» Supplied entries

▶

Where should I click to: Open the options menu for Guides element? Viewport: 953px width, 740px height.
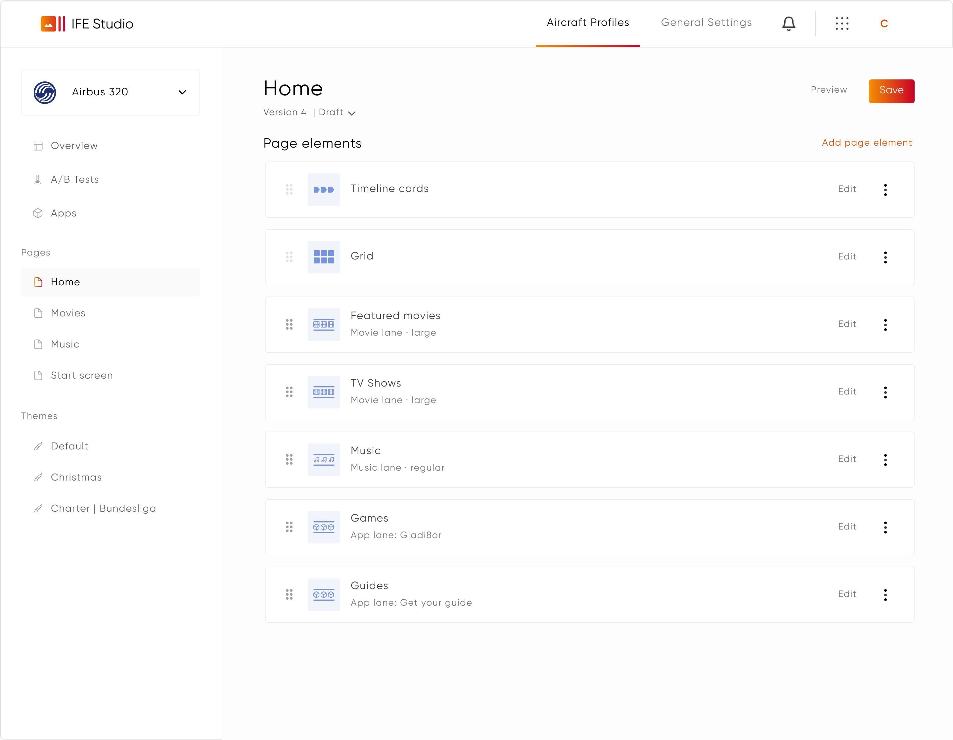886,594
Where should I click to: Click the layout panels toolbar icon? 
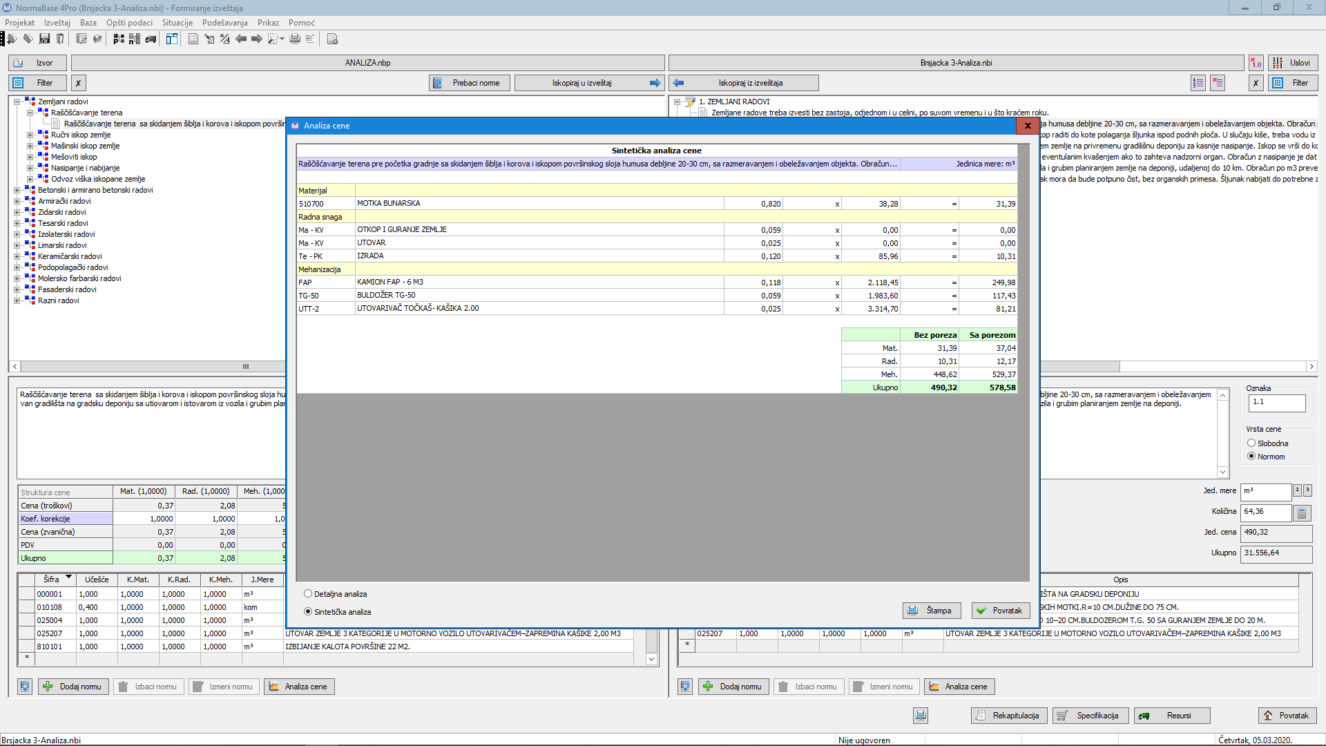tap(171, 39)
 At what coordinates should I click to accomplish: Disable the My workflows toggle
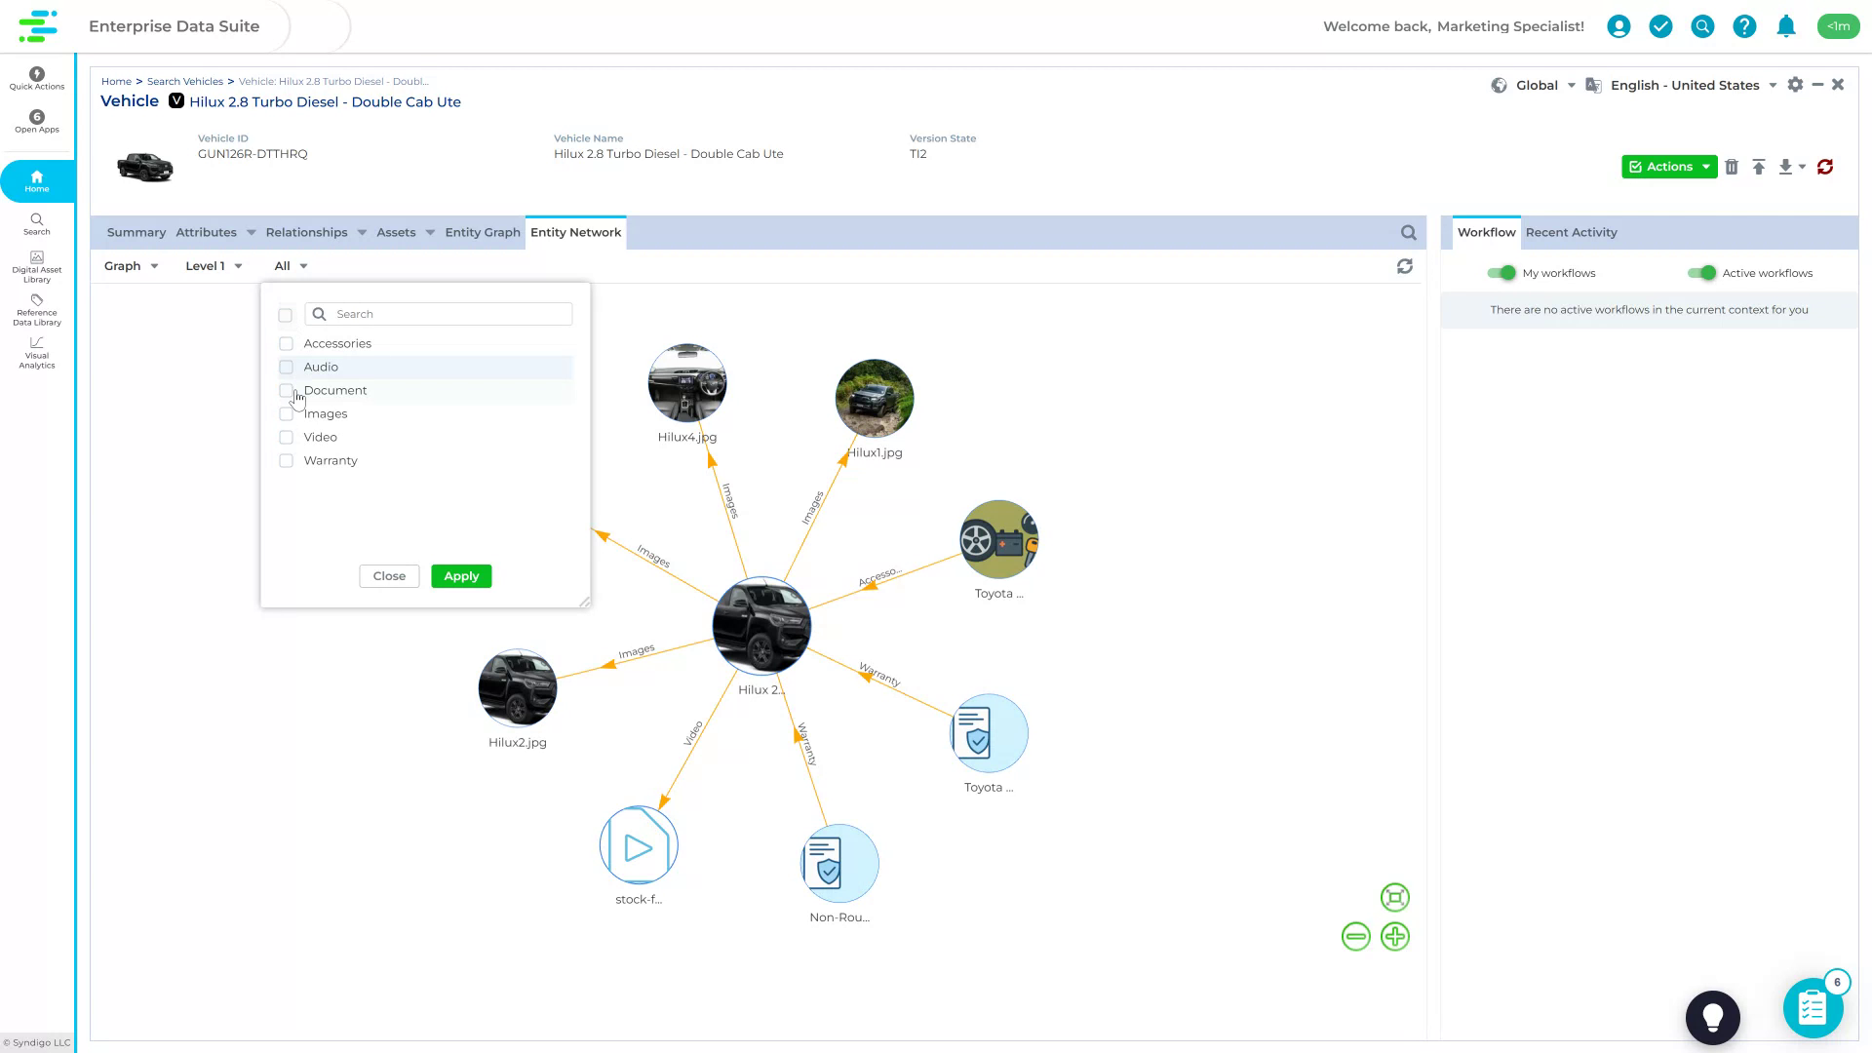click(x=1502, y=273)
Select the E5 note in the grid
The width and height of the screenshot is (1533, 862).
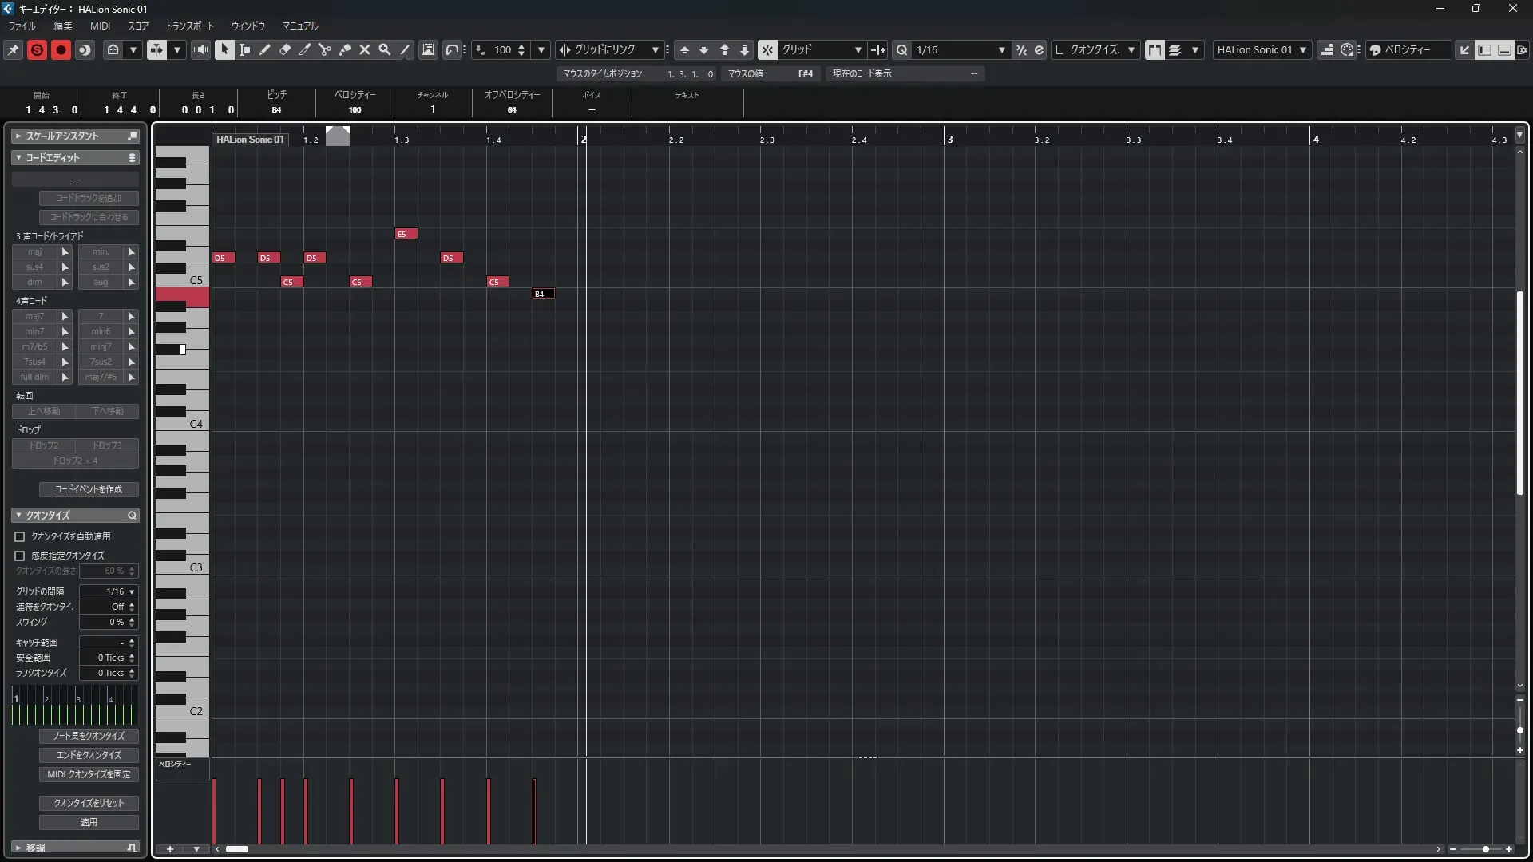(406, 234)
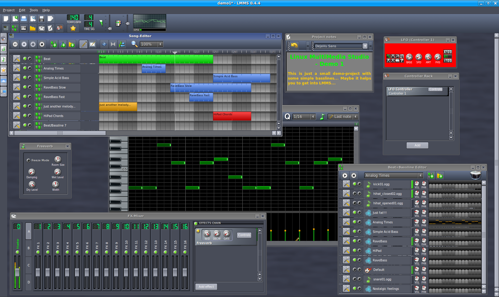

◀

» Task
Would you copy the lines from the one holding "The width and" down to the last line of the material, both included, exactly and with nothing added, skipping the pictures?

» Answer space
The width and height of the screenshot is (1533, 862).
(406, 234)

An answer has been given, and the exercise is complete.